Ratna dilaporkan atas kasus dugaan pencemaran nama baik terhadap WBM alis Wiwin, Rabu (17/7/2024).
Wiwin melalui Penasehat Hukum (PH), Mirjan Marsaoly mengatakan, pemilik akun Facebook Ratna Suwadi dilaporkan ke Ditreskrimsus Polda Malut karena diduga memfitnah kliennya tanpa bukti yang jelas.
“Pemilik akun itu, kami (PH) sudah buat laporan aduan ke Ditreskrimsus Polda Malut, pada Kamis 11 Juli 2024 lalu. Laporannya atas dugaan pencemaran nama baik,” ungkapnya.
Mirjan bilang, terlapor Ratna ini dilaporkan karena mengunggah foto kliennya disertai alamat Wiwin karena dituduh selingkuh berasrama suaminya.
“Postingan pelapor, ada yang kanal perempuan ini, orang Bacan Yaba, Desa Loit, beralamat Ternate Kase (berikan) info dia bahugel (selingkuh) deng saya pe laki su lama, muka barani su tau torang (kita) ada ana 3 perempuan ini muka berani sekali. dia pe nama Wiwin pange Cici,” tulis terlapor di laman Facebooknya.
“Postingan pertama terlapor, seperti itu, kemudian ada postingan ke dua yang menuliskan narasi tidak jauh berbeda,” jelas Mirjan.
Ratna memposting itu, sambung Mirjan, karena kliennya dituduh berselingkuh dengan suaminya.

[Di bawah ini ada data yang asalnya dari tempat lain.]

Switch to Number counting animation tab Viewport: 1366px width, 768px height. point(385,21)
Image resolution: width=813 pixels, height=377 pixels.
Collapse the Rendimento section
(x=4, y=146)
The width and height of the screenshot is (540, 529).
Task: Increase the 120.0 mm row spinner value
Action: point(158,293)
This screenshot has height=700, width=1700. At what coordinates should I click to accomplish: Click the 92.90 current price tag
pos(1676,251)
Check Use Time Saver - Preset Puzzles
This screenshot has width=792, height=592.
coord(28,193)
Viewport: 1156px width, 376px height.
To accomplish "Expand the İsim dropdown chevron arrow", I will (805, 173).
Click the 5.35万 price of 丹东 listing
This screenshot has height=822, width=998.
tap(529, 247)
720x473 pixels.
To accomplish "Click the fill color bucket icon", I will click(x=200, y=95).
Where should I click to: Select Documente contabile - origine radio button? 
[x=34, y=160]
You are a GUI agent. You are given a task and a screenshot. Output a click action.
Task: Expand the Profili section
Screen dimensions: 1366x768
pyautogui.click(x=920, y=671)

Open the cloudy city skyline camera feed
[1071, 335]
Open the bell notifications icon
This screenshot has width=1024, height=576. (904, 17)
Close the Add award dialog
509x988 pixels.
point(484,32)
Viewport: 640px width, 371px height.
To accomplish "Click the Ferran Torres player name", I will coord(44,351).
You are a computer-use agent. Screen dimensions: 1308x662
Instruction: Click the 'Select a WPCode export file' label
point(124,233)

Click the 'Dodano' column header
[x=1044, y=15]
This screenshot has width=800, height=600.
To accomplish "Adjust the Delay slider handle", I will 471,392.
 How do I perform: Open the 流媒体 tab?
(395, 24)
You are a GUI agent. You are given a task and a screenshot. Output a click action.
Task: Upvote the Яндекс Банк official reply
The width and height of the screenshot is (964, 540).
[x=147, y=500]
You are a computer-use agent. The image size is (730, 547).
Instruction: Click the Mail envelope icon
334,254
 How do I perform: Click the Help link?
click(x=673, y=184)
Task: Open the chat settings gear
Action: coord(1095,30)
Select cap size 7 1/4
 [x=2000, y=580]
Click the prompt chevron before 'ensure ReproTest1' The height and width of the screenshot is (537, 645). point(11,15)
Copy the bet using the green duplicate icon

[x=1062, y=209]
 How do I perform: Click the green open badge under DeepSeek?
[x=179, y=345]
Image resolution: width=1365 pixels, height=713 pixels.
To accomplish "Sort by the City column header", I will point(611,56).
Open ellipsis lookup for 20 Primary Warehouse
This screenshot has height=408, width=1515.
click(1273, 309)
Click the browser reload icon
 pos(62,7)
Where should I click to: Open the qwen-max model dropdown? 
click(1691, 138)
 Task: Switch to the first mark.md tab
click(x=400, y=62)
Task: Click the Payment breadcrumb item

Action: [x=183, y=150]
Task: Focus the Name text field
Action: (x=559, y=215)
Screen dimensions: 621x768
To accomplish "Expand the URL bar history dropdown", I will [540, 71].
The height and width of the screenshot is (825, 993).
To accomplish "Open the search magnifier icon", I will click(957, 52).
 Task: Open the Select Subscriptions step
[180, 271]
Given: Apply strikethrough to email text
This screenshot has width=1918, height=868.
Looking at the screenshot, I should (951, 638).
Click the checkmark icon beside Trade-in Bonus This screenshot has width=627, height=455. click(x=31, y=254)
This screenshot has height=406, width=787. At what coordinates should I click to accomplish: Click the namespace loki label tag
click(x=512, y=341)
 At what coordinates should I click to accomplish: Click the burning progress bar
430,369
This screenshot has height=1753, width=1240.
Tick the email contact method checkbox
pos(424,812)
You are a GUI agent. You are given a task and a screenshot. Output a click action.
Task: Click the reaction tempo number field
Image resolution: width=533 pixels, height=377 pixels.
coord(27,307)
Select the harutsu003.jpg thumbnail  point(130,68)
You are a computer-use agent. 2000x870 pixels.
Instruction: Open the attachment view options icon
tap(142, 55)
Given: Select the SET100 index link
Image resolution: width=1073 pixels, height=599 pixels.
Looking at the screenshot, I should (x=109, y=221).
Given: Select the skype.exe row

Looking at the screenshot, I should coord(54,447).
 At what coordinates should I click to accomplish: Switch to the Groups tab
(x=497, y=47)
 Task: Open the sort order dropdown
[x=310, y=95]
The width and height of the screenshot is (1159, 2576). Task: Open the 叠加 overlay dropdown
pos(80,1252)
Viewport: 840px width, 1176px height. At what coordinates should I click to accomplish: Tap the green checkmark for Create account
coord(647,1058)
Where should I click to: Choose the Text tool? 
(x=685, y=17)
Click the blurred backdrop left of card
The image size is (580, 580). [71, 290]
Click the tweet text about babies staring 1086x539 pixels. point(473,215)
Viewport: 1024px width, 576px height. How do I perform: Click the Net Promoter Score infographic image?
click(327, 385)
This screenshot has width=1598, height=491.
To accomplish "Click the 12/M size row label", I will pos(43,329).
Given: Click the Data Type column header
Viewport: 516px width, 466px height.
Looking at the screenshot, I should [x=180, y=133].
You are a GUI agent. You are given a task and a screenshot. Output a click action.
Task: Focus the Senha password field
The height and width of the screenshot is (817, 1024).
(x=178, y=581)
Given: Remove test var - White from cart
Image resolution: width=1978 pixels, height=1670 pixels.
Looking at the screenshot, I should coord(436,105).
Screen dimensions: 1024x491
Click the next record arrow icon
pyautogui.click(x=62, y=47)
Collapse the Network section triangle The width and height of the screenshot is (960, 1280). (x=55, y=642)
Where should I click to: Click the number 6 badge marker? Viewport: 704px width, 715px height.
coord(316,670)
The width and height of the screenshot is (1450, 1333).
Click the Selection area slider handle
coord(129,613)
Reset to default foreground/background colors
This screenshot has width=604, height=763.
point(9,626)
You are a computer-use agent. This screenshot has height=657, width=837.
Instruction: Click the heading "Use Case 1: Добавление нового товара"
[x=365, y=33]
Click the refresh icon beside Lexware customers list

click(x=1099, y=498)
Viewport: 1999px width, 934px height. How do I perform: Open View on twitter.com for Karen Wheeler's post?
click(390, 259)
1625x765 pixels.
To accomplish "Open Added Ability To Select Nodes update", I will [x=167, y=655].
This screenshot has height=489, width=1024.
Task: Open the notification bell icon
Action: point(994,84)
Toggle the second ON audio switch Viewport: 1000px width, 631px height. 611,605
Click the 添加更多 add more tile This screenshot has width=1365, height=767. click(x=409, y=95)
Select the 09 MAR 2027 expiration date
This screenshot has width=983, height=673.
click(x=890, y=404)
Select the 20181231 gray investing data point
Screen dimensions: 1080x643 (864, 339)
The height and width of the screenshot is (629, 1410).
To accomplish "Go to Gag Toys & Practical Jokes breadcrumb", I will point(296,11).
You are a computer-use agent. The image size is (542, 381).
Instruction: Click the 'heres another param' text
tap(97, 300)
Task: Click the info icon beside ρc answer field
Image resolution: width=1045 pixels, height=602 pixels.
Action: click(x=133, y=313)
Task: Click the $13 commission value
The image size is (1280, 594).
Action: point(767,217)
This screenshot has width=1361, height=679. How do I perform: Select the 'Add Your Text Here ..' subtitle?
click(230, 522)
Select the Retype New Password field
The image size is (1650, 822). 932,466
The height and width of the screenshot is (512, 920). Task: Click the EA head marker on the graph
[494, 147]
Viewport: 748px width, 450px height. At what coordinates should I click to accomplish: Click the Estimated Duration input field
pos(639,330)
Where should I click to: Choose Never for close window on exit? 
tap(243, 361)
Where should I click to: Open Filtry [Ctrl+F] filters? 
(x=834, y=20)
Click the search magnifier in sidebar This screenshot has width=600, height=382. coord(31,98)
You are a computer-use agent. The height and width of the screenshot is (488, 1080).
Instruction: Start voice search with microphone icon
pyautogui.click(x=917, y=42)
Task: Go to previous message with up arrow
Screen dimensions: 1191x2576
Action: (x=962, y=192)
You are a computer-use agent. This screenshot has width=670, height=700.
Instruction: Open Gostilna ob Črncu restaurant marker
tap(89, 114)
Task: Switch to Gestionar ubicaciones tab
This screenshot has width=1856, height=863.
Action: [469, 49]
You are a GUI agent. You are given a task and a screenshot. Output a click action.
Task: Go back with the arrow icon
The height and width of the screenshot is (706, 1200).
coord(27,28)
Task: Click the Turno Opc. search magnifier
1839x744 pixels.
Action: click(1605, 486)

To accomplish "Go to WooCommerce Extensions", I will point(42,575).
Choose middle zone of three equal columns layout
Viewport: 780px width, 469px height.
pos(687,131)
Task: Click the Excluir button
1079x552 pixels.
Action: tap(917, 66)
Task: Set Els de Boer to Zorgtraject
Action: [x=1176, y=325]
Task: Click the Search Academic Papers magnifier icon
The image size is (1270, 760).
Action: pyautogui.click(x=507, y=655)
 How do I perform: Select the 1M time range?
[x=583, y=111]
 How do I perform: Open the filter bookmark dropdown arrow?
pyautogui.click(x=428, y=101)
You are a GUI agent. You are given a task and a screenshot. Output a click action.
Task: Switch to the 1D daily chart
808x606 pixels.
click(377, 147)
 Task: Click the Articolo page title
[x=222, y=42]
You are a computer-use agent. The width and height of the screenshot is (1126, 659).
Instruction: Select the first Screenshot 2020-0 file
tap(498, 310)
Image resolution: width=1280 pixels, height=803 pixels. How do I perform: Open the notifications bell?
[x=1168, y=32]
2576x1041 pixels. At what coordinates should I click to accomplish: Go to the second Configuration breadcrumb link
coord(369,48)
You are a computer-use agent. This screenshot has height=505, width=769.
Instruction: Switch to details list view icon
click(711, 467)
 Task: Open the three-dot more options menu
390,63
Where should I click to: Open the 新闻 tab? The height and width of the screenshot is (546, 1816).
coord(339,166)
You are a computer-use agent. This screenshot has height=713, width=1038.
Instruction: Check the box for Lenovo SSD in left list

Padahal, nyatanya kliennya hanya berteman dengan suami Ratna melalui Facebook pada tahun 2018 silam.
“Mereka berteman biasa, bahkan komunikasi saja cuman sebatas teman. kline kami tidak lagi berkomunikasi dengan suami Ratna. Hanya saja Ratna yang terlalu subjektif, sehingga menuduh tanpa bukti sampai memposting foto kliennya dengan narasi yang merugikan,” tegasnya.
Untuk itu, Mirjan menegaskan, dari hasil kajian hukum, perbuatan Ratna masuk pada dugaan Tindak Pidana Pencemaran nama baik dan Fitnah melalui media sosial Facebook sebagaimana dimaksud dalam Pasal 27A jo Pasal 45 ayat (4) UU Nomor 1 tahun 2024 Tentang Perubahan Ke Dua atas UU Nomor 11 tahun 2008 Tentang Informasi dan transaksi Elektronik, sebagaimana perubahan atas UU Nomor 19 tahun 2016 Tentang Informasi dan transaksi Elektronik.
“Laporan kami dibuktikan dengan Surat Tanda Penerimaan Laporan Pengaduan, Nomor: STPL/36/VII/2024/Dit Reskrimsus,” tandasnya.
Terpisah, Kabid Humas Polda Maluku Utara, Kombes Pol. Bambang Suharyono saat dikonfirmasi membenarkan adanya laporan pencemaran nama baik yang dilakukan terlapor.
“Yang jelas, penyidik pelajari dan teliti dulu laporan aduannya,” pungkasnya.